▶ [課題の内容] 以下の新型コロナの『隠れ感染』についての文章から、「新型コロナウイルスの「隠れ感」から「性」が増えているというのだ。」までを両端も含めて一字も変えずに抜き出す。

新型コロナウイルスの「隠れ感染」が改めて問題になっている。全国的に感染者数が大きく減少しているが、実は無症状の感染者が多数潜在しているというのだ。こうした無症状者が、周囲に感染を広げるケースも指摘されており、なお警戒が必要だ。
7月上旬の12倍
日経新聞は2021年9月16日の朝刊で、「『隠れ感染』市中で増加」という大きな記事を掲載した。新型コロナウイルスの感染に気づかず、社会生活を送る「隠れ陽性」が増えているというのだ。
東京都は、無症状者を対象に、人流が多い繁華街や飲食店、駅前などでPCR検査をしている。都内の感染者数は減っているが、このモニタリング調査の直近の数値はいまだに7月上旬の12倍。「多数の感染者が潜在している可能性」は、9月9日に開かれたとのモニタリング会議で、専門家からも指摘されたという。

▶ [データ抜粋]
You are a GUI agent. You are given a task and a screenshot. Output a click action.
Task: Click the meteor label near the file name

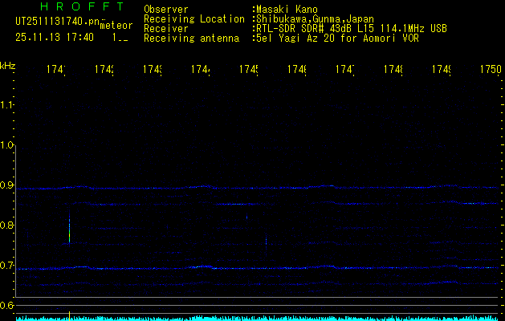115,26
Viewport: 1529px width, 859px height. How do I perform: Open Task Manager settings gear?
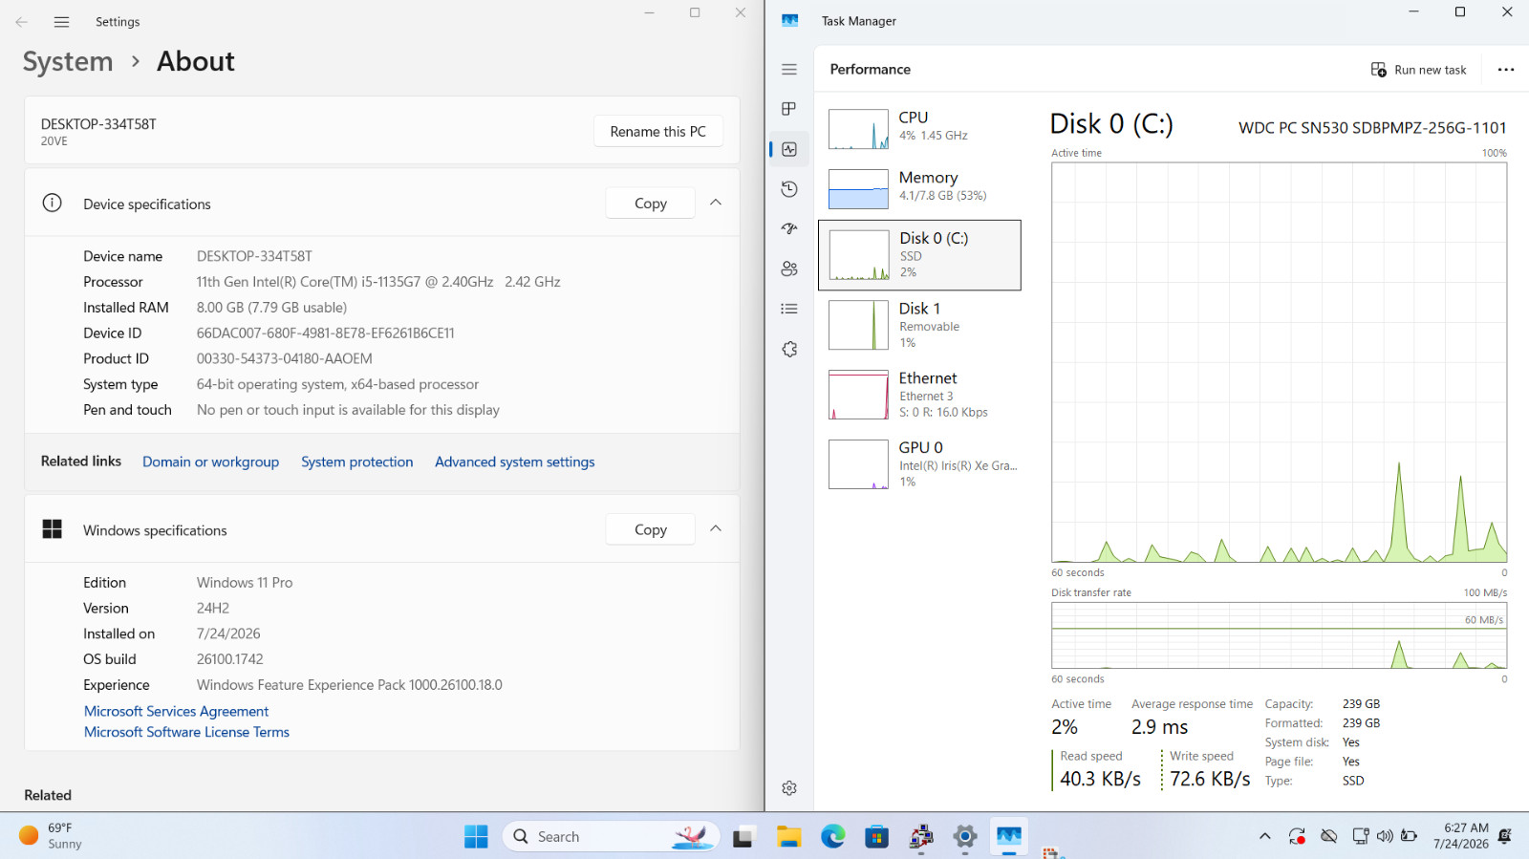[789, 788]
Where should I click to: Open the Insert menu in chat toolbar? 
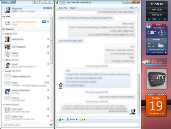[x=72, y=119]
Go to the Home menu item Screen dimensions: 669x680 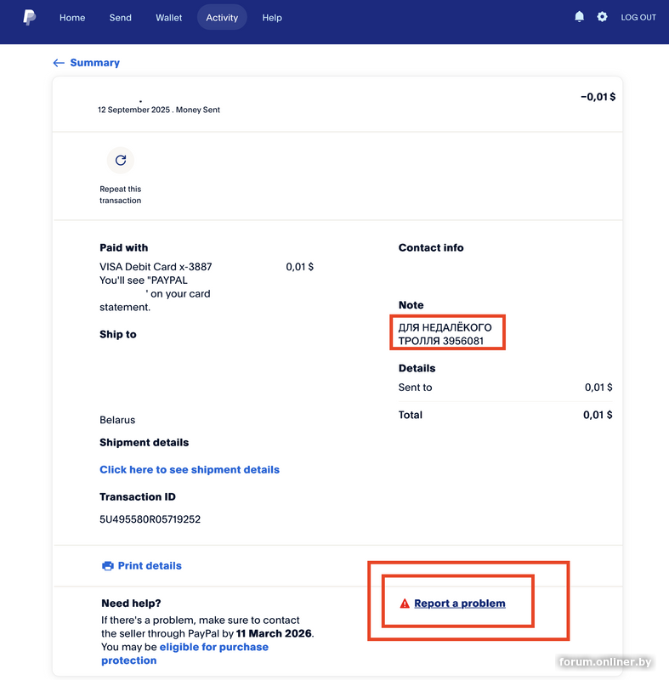pyautogui.click(x=72, y=18)
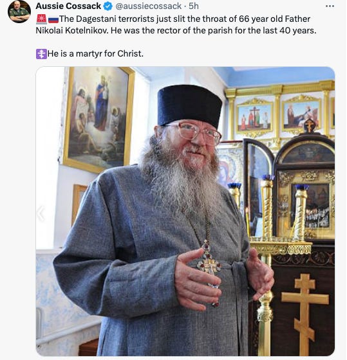
Task: Open the Aussie Cossack display name link
Action: coord(68,6)
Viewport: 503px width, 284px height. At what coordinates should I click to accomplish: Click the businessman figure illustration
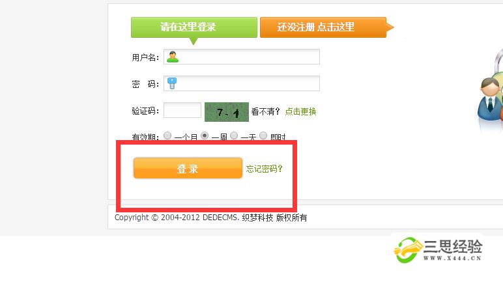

▶ [解答]
新型コロナウイルスの「隠れ感染」が改めて問題になっている。全国的に感染者数が大きく減少しているが、実は無症状の感染者が多数潜在しているというのだ。こうした無症状者が、周囲に感染を広げるケースも指摘されており、なお警戒が必要だ。
7月上旬の12倍
日経新聞は2021年9月16日の朝刊で、「『隠れ感染』市中で増加」という大きな記事を掲載した。新型コロナウイルスの感染に気づかず、社会生活を送る「隠れ陽性」が増えているというのだ。